DOCUMENT TEXT
*-*-*
Once I work up a reputation, at least online anyway, get some stuff like a Camera and a jetter....then I can bump that up more.

Keep in mind though, the company I worked for before this charged like $300 for a mainline....but I was only getting 20% of that. So I am still making more than I was before, even considering cost of business. Which my cost of business is pretty much gas, insurance, and adwords. I may not be making a LOT more - but I've got pretty low expenses(no vehicle payments, no credit cards, etc), so I can still save up.

Also - that $59 for extra drainlines is where I plan to make extra. I can often get an extra 2 drains done either for preventative maintenance or ones that they never "got around to", that doubles my sales at a job.


"2. Ask questions: What does it hurt to ask a plumber if they do drain services, or need a drain person? "

I understand that part. I meant where do you actually find these people? All I can think of is the one plumbing supply store in the area, except that most of the people there work for companies.


----------



## Tounces (Aug 18, 2013)

AssTyme said:


> How much does Adwords cost you per click ? Are you allowed to show your phone number in the heading so people wouldn't have to click to contact you ?


Adwords is....well, not set in stone.

I won't claim to know exactly how it works, because honestly I'm not even sure most google employees know how it works.

But anyway, each "Keyword" that you register will come up in the "ad" part when someone does a google search for that word.(But only in the area you specify) 

How high up on the page, or even what page your ad is listed, depends how much you're willing to pay for a click.
*-*-*
RECORDS SUPPLIED
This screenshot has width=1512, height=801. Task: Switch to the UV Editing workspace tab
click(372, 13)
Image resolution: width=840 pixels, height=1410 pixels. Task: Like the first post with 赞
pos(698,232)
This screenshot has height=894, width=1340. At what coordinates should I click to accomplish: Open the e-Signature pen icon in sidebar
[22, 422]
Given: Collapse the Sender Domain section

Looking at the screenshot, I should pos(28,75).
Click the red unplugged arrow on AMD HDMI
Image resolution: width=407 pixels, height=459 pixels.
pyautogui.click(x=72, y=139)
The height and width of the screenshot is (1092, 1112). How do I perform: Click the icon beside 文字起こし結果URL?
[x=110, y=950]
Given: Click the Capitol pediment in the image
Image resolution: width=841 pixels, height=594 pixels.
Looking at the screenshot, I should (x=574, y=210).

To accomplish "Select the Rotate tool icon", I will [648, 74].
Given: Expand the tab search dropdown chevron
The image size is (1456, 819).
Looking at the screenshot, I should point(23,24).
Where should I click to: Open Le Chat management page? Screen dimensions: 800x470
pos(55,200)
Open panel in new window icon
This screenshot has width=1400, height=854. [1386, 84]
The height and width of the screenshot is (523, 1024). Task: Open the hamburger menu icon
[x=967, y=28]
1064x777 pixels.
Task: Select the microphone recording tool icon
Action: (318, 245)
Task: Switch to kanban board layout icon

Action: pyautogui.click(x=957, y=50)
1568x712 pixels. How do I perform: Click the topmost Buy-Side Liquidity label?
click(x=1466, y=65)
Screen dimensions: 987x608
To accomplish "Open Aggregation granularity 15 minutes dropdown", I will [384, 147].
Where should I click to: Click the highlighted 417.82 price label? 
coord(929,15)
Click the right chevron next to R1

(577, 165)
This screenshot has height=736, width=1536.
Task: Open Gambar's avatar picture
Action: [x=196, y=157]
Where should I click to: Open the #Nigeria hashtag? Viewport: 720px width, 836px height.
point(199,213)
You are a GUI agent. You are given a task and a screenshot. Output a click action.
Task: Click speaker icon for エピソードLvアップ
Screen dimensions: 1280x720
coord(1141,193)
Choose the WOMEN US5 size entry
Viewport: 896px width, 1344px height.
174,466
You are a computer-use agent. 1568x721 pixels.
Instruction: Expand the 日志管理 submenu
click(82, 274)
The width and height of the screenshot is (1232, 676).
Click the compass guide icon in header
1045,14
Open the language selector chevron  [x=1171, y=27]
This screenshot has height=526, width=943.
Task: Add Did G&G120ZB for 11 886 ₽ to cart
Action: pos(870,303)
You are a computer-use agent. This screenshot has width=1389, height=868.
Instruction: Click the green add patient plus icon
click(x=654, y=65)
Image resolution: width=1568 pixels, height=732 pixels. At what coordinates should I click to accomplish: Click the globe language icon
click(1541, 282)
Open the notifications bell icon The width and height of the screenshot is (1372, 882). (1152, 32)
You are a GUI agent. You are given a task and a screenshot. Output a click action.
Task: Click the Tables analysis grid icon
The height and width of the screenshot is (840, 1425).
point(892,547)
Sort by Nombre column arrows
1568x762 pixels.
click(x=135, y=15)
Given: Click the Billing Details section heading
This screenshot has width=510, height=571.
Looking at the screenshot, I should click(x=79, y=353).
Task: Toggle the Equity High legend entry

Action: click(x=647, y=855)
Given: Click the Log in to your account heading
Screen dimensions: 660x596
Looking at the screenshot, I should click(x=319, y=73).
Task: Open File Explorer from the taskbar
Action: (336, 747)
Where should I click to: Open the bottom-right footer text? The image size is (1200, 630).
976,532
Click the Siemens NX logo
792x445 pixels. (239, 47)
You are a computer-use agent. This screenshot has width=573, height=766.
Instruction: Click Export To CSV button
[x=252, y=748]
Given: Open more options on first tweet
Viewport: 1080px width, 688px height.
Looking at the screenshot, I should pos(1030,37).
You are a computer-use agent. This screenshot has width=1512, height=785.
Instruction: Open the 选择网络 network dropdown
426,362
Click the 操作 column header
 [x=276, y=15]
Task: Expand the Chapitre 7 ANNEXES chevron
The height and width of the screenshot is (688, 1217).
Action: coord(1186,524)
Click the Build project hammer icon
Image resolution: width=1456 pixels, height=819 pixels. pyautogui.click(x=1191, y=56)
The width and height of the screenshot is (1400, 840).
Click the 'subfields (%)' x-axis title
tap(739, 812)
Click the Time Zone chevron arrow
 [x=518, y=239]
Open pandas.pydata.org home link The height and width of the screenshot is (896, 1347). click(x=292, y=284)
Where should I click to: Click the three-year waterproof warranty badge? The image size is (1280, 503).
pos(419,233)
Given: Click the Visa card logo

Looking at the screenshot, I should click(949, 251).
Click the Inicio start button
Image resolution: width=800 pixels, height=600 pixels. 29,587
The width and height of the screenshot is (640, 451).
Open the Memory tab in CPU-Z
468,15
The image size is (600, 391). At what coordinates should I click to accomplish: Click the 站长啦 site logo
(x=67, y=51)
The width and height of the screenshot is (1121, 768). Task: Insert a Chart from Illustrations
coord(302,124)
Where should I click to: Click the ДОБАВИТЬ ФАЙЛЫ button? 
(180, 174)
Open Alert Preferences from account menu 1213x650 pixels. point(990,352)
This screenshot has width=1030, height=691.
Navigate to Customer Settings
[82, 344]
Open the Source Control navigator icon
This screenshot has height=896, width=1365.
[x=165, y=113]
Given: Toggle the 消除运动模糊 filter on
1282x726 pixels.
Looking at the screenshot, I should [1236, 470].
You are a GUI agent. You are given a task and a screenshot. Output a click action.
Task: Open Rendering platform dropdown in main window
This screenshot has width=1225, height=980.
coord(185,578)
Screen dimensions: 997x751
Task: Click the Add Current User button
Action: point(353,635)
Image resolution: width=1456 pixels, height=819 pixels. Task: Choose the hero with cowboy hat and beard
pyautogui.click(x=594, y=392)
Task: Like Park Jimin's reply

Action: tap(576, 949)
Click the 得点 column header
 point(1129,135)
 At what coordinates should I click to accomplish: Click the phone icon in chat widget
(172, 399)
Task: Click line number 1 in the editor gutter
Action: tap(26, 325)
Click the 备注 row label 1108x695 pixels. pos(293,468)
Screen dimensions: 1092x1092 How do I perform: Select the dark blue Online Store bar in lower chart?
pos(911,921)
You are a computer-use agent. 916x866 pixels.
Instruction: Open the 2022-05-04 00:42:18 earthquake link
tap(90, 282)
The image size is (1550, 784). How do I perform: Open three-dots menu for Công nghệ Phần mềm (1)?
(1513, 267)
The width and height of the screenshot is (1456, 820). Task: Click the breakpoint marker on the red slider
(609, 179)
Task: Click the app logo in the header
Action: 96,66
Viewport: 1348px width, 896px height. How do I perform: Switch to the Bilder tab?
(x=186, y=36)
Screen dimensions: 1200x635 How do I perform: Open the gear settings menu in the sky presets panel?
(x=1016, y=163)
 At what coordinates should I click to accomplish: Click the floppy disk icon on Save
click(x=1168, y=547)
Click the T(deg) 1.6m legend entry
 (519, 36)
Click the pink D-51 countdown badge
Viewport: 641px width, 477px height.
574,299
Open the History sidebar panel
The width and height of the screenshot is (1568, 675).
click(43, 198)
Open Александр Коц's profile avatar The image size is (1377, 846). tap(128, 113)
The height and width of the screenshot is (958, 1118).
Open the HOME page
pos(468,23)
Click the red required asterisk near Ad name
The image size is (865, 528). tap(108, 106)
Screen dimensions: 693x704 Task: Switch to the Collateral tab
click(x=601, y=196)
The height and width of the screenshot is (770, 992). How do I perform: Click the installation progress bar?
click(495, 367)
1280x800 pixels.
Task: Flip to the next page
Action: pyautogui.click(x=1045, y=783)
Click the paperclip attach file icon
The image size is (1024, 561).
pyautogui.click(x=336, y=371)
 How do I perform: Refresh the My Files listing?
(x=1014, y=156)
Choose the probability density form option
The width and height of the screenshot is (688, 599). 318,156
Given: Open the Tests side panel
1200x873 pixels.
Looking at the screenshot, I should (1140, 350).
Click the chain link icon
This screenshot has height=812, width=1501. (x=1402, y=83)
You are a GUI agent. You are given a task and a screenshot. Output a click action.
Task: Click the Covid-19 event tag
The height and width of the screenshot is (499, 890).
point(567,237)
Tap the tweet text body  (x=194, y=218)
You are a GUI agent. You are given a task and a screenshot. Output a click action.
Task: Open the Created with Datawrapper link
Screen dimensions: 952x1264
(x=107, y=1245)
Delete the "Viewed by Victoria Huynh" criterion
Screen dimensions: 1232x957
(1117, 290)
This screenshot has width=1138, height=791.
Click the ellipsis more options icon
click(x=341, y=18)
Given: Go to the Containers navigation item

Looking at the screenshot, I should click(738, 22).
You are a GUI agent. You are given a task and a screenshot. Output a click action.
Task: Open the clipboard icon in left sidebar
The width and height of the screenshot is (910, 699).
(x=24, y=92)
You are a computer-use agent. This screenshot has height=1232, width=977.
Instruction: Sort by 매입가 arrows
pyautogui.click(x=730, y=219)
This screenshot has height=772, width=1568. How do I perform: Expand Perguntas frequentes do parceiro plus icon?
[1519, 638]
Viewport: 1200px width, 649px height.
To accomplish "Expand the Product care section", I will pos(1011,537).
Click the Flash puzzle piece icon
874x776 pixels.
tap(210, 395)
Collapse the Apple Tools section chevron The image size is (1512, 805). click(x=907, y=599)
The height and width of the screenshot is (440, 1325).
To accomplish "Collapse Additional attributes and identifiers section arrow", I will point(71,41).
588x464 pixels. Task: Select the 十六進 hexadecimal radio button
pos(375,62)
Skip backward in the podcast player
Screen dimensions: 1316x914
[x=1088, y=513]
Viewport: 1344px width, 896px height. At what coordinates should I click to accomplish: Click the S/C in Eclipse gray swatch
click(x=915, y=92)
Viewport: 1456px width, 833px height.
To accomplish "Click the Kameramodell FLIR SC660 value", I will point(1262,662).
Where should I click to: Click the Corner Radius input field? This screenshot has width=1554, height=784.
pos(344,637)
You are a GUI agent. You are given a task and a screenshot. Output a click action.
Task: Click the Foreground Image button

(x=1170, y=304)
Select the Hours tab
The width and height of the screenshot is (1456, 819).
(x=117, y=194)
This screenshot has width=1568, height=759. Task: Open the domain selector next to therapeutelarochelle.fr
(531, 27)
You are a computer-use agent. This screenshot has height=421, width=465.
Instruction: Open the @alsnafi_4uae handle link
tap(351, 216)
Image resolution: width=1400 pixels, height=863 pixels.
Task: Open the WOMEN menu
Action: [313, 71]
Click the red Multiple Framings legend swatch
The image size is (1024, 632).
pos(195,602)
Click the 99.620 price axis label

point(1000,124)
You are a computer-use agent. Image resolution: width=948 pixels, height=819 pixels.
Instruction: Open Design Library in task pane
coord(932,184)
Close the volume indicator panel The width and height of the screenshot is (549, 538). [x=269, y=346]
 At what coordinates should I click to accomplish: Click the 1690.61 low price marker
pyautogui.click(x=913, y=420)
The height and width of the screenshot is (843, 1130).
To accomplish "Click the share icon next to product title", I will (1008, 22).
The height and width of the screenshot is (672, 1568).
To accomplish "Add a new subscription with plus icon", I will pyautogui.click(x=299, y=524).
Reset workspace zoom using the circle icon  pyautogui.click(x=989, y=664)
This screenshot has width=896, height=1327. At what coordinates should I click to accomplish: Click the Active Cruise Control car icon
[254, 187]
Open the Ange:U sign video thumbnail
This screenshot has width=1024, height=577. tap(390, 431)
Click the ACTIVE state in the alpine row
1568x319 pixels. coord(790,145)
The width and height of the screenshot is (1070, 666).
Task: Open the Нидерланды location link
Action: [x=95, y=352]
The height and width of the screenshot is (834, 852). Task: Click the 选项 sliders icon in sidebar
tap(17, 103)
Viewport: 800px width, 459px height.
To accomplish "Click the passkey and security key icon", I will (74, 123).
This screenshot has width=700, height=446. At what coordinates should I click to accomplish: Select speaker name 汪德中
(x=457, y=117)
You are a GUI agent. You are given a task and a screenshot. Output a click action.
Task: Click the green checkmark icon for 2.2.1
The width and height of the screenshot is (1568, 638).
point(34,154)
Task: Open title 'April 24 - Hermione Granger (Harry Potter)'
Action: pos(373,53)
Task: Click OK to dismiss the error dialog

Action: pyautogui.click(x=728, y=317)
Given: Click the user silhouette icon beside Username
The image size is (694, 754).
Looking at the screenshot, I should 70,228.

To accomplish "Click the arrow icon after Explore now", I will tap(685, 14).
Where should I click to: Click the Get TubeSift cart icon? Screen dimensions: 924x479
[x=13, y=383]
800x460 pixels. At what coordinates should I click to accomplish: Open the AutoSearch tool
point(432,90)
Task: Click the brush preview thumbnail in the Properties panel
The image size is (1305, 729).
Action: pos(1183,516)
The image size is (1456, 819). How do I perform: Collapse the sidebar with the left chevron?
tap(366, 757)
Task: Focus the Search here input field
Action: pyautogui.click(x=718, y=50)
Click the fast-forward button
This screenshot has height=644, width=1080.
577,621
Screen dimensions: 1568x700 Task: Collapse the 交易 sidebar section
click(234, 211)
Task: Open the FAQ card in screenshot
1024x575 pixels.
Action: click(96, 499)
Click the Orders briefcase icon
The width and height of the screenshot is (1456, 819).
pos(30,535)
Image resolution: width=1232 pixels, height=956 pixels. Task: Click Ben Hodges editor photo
*-*-*
TASK DIRECTIONS
In the forum thread about drain cleaning, rewrite the stretch from "Also - that" through "work for companies.", swapping "plumber" for "contractor".

SOLUTION
Also - that $59 for extra drainlines is where I plan to make extra. I can often get an extra 2 drains done either for preventative maintenance or ones that they never "got around to", that doubles my sales at a job.


"2. Ask questions: What does it hurt to ask a contractor if they do drain services, or need a drain person? "

I understand that part. I meant where do you actually find these people? All I can think of is the one plumbing supply store in the area, except that most of the people there work for companies.